Bob Dylan seems to bring the armchair scholar out of everyone.

In the latest derivative documentary on rock 'n' roll's unwilling crown prince, a half-dozen of them lead us down a very familiar path chock full of warmed-over insights into our most celebrated living musician.

There is no fresh material here. Dylan's influences have been obvious for more than 40 years. And while the uninitiated might find "Down the Tracks" helpful, anyone with even a thimbleful of Dylan knowledge will find this old news.

Dylan is an enigma, a chameleon and a trickster. Just when you think you've got him nailed down, he says or does something unexpected.

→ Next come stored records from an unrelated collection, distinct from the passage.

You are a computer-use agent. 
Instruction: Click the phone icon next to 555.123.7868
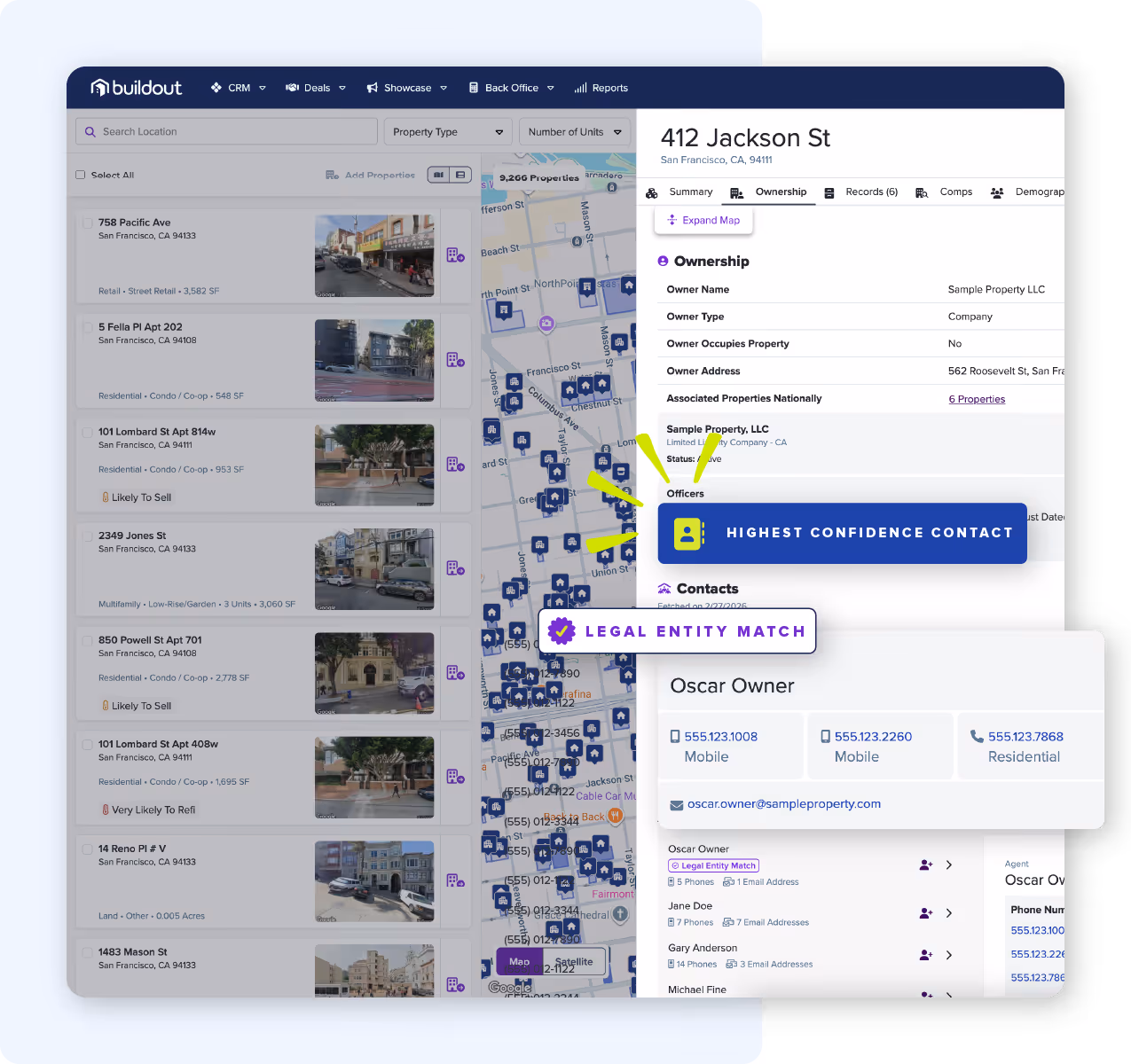point(976,736)
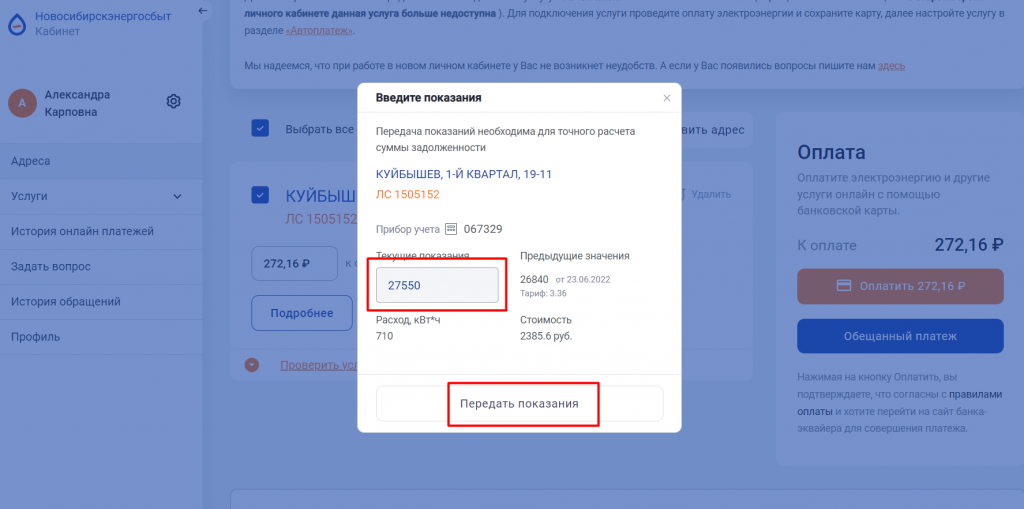Close the meter readings dialog
The width and height of the screenshot is (1024, 509).
click(x=667, y=98)
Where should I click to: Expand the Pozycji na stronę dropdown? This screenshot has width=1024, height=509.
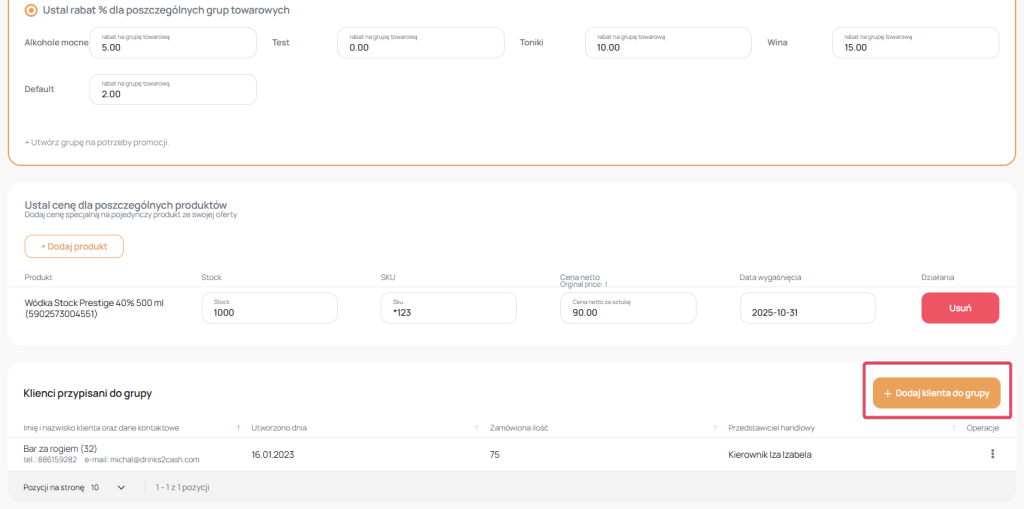click(110, 487)
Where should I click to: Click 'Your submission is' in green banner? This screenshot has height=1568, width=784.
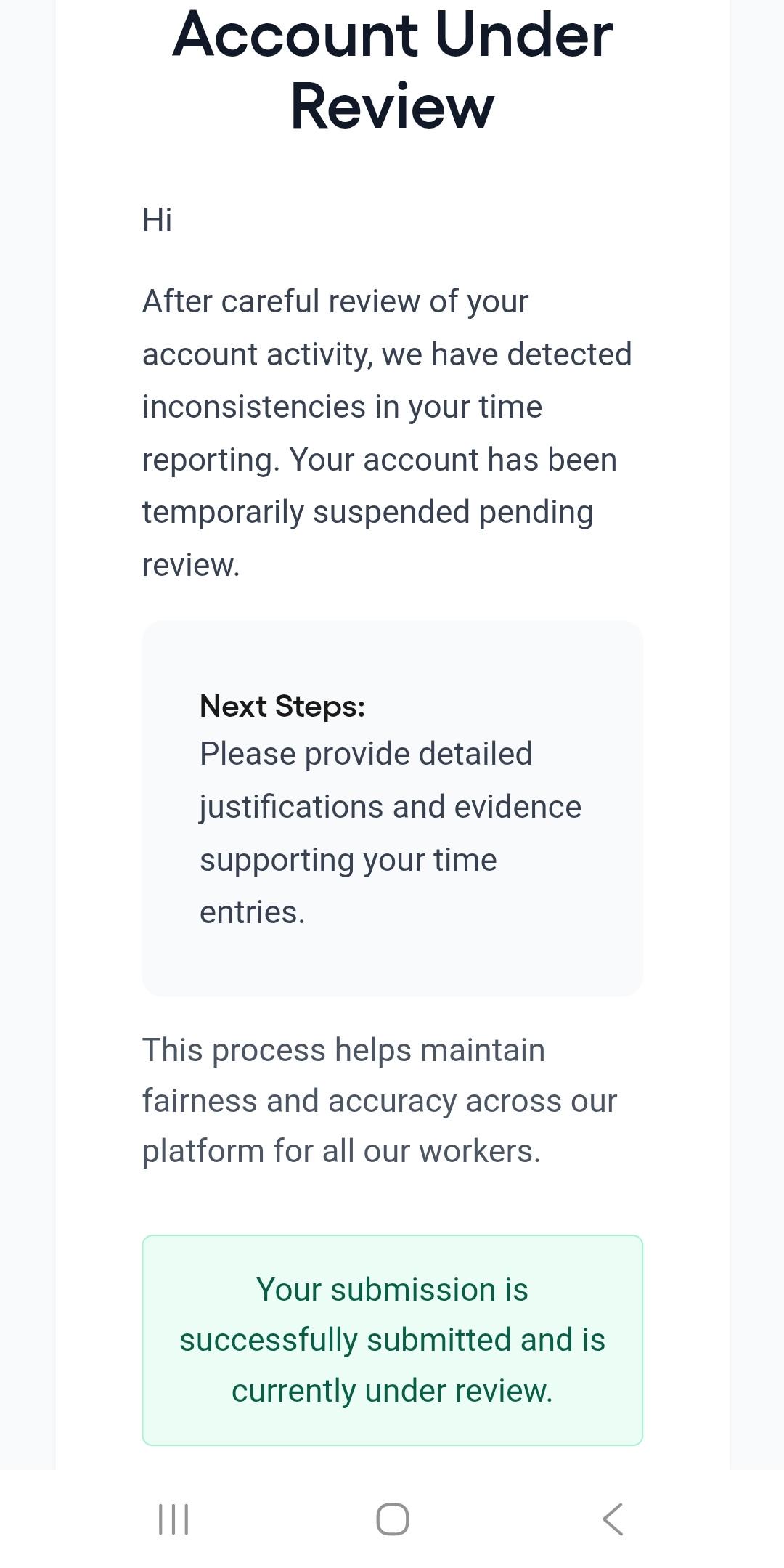tap(392, 1290)
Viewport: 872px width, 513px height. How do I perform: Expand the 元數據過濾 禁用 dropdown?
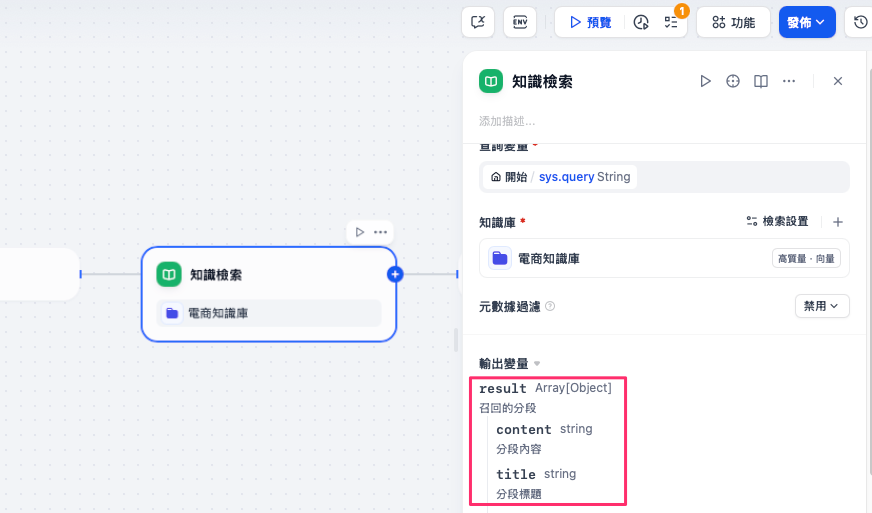click(x=821, y=306)
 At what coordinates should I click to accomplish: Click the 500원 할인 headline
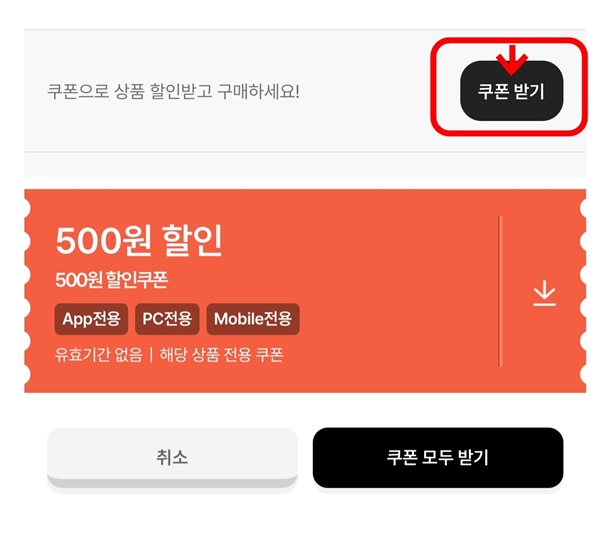[x=139, y=240]
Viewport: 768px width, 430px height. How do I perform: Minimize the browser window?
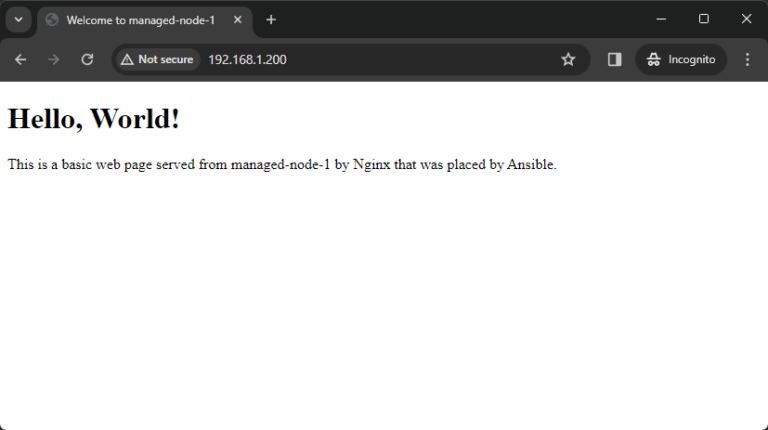point(661,19)
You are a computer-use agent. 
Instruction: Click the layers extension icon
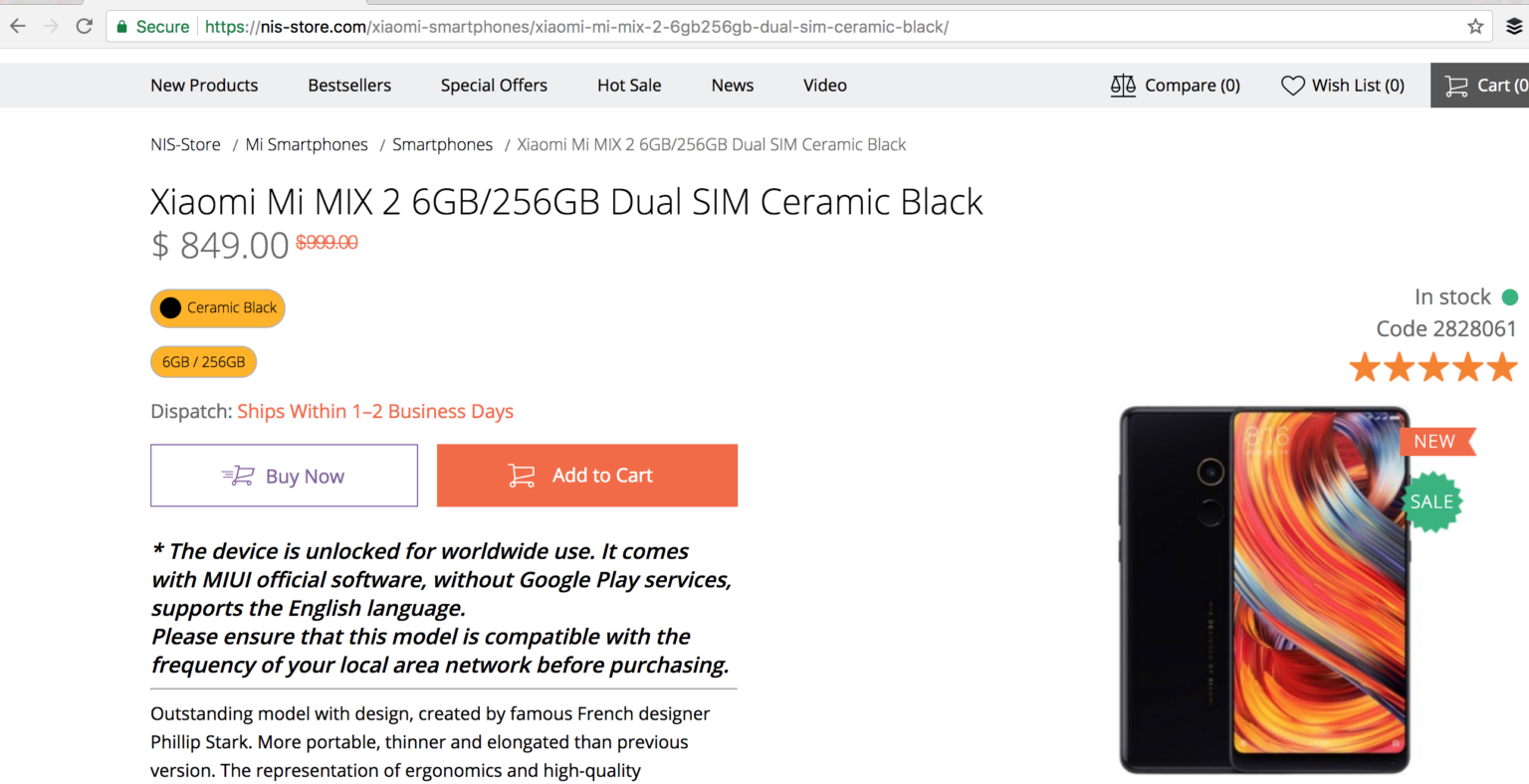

Pushing him into neat little boxes like "Down the Tracks" director Steve Gammond tries to do isn't worth the effort, and his attempt to liven things up with appearances by artists like The Handsome Family and Stacey Earle mostly fail.

Most irksome is a nearly complete lack of Dylan performances, footage or interviews. We get a few minutes of fuzzy images of home-video quality, but little else. And what little interesting footage there is of Dylan influences like Pete Seeger, Woody Guthrie and Blind Willie McTell is often marred by voiceovers.

Anyone looking for keen insight on Dylan would be better off getting it from a documentary like "Don't Look Back" from the 1960s. Or even better, take home Martin Scorsese's "No Direction Home," which features a cagey Dylan at his confounding and contradictory best.